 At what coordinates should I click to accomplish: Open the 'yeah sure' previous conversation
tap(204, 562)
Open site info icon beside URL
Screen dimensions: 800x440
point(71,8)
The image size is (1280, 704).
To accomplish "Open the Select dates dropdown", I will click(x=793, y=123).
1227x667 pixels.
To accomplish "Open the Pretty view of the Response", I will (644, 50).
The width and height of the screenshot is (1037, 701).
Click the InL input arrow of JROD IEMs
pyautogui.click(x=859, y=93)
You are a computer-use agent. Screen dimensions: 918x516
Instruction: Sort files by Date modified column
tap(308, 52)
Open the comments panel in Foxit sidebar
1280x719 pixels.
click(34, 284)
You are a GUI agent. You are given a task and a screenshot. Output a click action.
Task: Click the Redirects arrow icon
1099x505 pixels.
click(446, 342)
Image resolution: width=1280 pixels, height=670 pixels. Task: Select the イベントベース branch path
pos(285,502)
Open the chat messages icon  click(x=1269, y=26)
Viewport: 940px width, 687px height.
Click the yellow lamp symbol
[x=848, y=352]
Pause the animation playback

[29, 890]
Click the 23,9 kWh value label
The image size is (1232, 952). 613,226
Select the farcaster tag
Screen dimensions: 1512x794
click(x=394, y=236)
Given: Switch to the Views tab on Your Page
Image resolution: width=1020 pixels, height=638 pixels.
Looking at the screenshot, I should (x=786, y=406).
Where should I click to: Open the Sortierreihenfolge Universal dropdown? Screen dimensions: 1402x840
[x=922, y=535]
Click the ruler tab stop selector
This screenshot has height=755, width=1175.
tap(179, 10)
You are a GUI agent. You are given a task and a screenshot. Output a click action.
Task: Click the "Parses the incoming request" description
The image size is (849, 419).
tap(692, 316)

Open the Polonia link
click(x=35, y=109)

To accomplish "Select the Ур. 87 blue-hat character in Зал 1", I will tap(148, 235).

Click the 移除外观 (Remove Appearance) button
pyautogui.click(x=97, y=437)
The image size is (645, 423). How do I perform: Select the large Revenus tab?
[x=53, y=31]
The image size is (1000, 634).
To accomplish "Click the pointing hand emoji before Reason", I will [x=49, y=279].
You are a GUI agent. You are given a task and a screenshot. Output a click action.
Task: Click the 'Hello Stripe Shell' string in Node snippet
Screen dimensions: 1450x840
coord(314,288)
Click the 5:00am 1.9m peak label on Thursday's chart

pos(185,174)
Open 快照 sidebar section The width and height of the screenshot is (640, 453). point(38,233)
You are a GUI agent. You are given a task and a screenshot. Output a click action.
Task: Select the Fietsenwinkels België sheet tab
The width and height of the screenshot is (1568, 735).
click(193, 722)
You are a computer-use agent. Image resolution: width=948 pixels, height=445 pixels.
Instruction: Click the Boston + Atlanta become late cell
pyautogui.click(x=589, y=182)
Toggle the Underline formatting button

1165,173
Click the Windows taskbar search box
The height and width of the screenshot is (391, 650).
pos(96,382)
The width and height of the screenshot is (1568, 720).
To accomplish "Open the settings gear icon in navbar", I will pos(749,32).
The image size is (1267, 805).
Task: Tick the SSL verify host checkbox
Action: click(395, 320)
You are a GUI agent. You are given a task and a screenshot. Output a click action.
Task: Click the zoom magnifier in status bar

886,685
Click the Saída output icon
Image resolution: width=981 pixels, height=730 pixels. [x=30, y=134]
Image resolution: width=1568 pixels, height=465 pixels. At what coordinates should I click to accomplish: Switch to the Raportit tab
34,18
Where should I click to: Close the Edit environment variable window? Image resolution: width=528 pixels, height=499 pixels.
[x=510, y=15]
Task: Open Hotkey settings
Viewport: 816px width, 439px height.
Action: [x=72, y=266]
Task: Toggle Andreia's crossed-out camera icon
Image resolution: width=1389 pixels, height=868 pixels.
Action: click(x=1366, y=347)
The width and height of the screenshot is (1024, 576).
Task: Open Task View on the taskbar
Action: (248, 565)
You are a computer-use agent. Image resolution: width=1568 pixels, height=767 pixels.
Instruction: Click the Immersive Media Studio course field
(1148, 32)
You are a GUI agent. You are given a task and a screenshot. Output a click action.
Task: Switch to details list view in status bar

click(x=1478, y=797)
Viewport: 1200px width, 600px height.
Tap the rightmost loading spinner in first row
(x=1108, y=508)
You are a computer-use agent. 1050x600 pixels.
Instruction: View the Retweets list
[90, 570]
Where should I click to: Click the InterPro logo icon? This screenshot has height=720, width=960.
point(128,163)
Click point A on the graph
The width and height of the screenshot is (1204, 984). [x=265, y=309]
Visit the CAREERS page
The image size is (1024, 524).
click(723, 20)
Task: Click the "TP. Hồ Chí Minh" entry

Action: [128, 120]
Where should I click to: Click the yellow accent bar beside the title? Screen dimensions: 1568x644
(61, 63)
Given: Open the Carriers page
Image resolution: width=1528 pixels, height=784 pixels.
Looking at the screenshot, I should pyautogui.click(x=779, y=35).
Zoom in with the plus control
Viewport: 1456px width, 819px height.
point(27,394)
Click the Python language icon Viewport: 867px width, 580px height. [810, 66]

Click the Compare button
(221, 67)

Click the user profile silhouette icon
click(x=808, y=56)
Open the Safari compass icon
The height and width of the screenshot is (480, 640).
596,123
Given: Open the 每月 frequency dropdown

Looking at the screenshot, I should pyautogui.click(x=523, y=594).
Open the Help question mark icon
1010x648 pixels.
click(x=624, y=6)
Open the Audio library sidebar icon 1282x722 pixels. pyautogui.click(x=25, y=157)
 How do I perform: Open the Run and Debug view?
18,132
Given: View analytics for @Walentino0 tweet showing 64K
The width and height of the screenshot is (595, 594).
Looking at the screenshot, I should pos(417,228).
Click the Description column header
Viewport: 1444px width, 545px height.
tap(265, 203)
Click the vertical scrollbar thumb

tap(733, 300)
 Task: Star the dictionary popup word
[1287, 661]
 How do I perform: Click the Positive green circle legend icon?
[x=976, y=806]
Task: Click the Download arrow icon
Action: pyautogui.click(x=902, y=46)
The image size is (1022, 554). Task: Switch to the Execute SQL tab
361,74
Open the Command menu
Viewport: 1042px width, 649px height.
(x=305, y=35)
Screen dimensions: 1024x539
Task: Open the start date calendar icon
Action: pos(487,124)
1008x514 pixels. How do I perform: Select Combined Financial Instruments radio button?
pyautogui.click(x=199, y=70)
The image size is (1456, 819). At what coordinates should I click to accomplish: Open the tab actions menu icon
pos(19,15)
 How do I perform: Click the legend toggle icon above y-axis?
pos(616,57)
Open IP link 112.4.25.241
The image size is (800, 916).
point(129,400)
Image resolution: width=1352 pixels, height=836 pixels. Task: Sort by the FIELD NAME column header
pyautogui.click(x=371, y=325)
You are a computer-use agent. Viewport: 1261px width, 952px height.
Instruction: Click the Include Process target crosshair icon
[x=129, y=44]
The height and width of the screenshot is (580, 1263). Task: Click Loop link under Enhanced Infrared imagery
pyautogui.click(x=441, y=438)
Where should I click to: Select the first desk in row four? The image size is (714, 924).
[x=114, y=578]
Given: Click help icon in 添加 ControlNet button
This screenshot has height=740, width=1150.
————
GIVEN INSTRUCTION: Copy out every one of the records above, line for line, without changing anything.

RESPONSE BELOW:
 At what coordinates should I click to accomplish: Open the 'yeah sure' previous conversation
tap(204, 562)
Open site info icon beside URL
Screen dimensions: 800x440
point(71,8)
The image size is (1280, 704).
To accomplish "Open the Select dates dropdown", I will click(x=793, y=123).
1227x667 pixels.
To accomplish "Open the Pretty view of the Response", I will (644, 50).
The width and height of the screenshot is (1037, 701).
Click the InL input arrow of JROD IEMs
pyautogui.click(x=859, y=93)
You are a computer-use agent. Screen dimensions: 918x516
Instruction: Sort files by Date modified column
tap(308, 52)
Open the comments panel in Foxit sidebar
1280x719 pixels.
click(34, 284)
You are a GUI agent. You are given a task and a screenshot. Output a click action.
Task: Click the Redirects arrow icon
1099x505 pixels.
click(446, 342)
Image resolution: width=1280 pixels, height=670 pixels. Task: Select the イベントベース branch path
pos(285,502)
Open the chat messages icon  click(x=1269, y=26)
Viewport: 940px width, 687px height.
Click the yellow lamp symbol
[x=848, y=352]
Pause the animation playback

[29, 890]
Click the 23,9 kWh value label
The image size is (1232, 952). 613,226
Select the farcaster tag
Screen dimensions: 1512x794
click(x=394, y=236)
Given: Switch to the Views tab on Your Page
Image resolution: width=1020 pixels, height=638 pixels.
Looking at the screenshot, I should (x=786, y=406).
Where should I click to: Open the Sortierreihenfolge Universal dropdown? Screen dimensions: 1402x840
[x=922, y=535]
Click the ruler tab stop selector
This screenshot has height=755, width=1175.
tap(179, 10)
You are a GUI agent. You are given a task and a screenshot. Output a click action.
Task: Click the "Parses the incoming request" description
The image size is (849, 419).
tap(692, 316)

Open the Polonia link
click(x=35, y=109)

To accomplish "Select the Ур. 87 blue-hat character in Зал 1", I will tap(148, 235).

Click the 移除外观 (Remove Appearance) button
pyautogui.click(x=97, y=437)
The image size is (645, 423). How do I perform: Select the large Revenus tab?
[x=53, y=31]
The image size is (1000, 634).
To accomplish "Click the pointing hand emoji before Reason", I will [x=49, y=279].
You are a GUI agent. You are given a task and a screenshot. Output a click action.
Task: Click the 'Hello Stripe Shell' string in Node snippet
Screen dimensions: 1450x840
coord(314,288)
Click the 5:00am 1.9m peak label on Thursday's chart

pos(185,174)
Open 快照 sidebar section The width and height of the screenshot is (640, 453). point(38,233)
You are a GUI agent. You are given a task and a screenshot. Output a click action.
Task: Select the Fietsenwinkels België sheet tab
The width and height of the screenshot is (1568, 735).
click(193, 722)
You are a computer-use agent. Image resolution: width=948 pixels, height=445 pixels.
Instruction: Click the Boston + Atlanta become late cell
pyautogui.click(x=589, y=182)
Toggle the Underline formatting button

1165,173
Click the Windows taskbar search box
The height and width of the screenshot is (391, 650).
pos(96,382)
The width and height of the screenshot is (1568, 720).
To accomplish "Open the settings gear icon in navbar", I will pos(749,32).
The image size is (1267, 805).
Task: Tick the SSL verify host checkbox
Action: click(395, 320)
You are a GUI agent. You are given a task and a screenshot. Output a click action.
Task: Click the zoom magnifier in status bar

886,685
Click the Saída output icon
Image resolution: width=981 pixels, height=730 pixels. [x=30, y=134]
Image resolution: width=1568 pixels, height=465 pixels. At what coordinates should I click to accomplish: Switch to the Raportit tab
34,18
Where should I click to: Close the Edit environment variable window? Image resolution: width=528 pixels, height=499 pixels.
[x=510, y=15]
Task: Open Hotkey settings
Viewport: 816px width, 439px height.
Action: [x=72, y=266]
Task: Toggle Andreia's crossed-out camera icon
Image resolution: width=1389 pixels, height=868 pixels.
Action: click(x=1366, y=347)
The width and height of the screenshot is (1024, 576).
Task: Open Task View on the taskbar
Action: (248, 565)
You are a computer-use agent. Image resolution: width=1568 pixels, height=767 pixels.
Instruction: Click the Immersive Media Studio course field
(1148, 32)
You are a GUI agent. You are given a task and a screenshot. Output a click action.
Task: Switch to details list view in status bar

click(x=1478, y=797)
Viewport: 1200px width, 600px height.
Tap the rightmost loading spinner in first row
(x=1108, y=508)
You are a computer-use agent. 1050x600 pixels.
Instruction: View the Retweets list
[90, 570]
Where should I click to: Click the InterPro logo icon? This screenshot has height=720, width=960.
point(128,163)
Click point A on the graph
The width and height of the screenshot is (1204, 984). [x=265, y=309]
Visit the CAREERS page
The image size is (1024, 524).
click(723, 20)
Task: Click the "TP. Hồ Chí Minh" entry

Action: [128, 120]
Where should I click to: Click the yellow accent bar beside the title? Screen dimensions: 1568x644
(61, 63)
Given: Open the Carriers page
Image resolution: width=1528 pixels, height=784 pixels.
Looking at the screenshot, I should pyautogui.click(x=779, y=35).
Zoom in with the plus control
Viewport: 1456px width, 819px height.
point(27,394)
Click the Python language icon Viewport: 867px width, 580px height. [810, 66]

Click the Compare button
(221, 67)

Click the user profile silhouette icon
click(x=808, y=56)
Open the Safari compass icon
The height and width of the screenshot is (480, 640).
596,123
Given: Open the 每月 frequency dropdown

Looking at the screenshot, I should pyautogui.click(x=523, y=594).
Open the Help question mark icon
1010x648 pixels.
click(x=624, y=6)
Open the Audio library sidebar icon 1282x722 pixels. pyautogui.click(x=25, y=157)
 How do I perform: Open the Run and Debug view?
18,132
Given: View analytics for @Walentino0 tweet showing 64K
The width and height of the screenshot is (595, 594).
Looking at the screenshot, I should pos(417,228).
Click the Description column header
Viewport: 1444px width, 545px height.
tap(265, 203)
Click the vertical scrollbar thumb

tap(733, 300)
 Task: Star the dictionary popup word
[1287, 661]
 How do I perform: Click the Positive green circle legend icon?
[x=976, y=806]
Task: Click the Download arrow icon
Action: pyautogui.click(x=902, y=46)
The image size is (1022, 554). Task: Switch to the Execute SQL tab
361,74
Open the Command menu
Viewport: 1042px width, 649px height.
(x=305, y=35)
Screen dimensions: 1024x539
Task: Open the start date calendar icon
Action: pos(487,124)
1008x514 pixels. How do I perform: Select Combined Financial Instruments radio button?
pyautogui.click(x=199, y=70)
The image size is (1456, 819). At what coordinates should I click to accomplish: Open the tab actions menu icon
pos(19,15)
 How do I perform: Click the legend toggle icon above y-axis?
pos(616,57)
Open IP link 112.4.25.241
The image size is (800, 916).
point(129,400)
Image resolution: width=1352 pixels, height=836 pixels. Task: Sort by the FIELD NAME column header
pyautogui.click(x=371, y=325)
You are a computer-use agent. Viewport: 1261px width, 952px height.
Instruction: Click the Include Process target crosshair icon
[x=129, y=44]
The height and width of the screenshot is (580, 1263). Task: Click Loop link under Enhanced Infrared imagery
pyautogui.click(x=441, y=438)
Where should I click to: Select the first desk in row four? The image size is (714, 924).
[x=114, y=578]
Given: Click help icon in 添加 ControlNet button
This screenshot has height=740, width=1150.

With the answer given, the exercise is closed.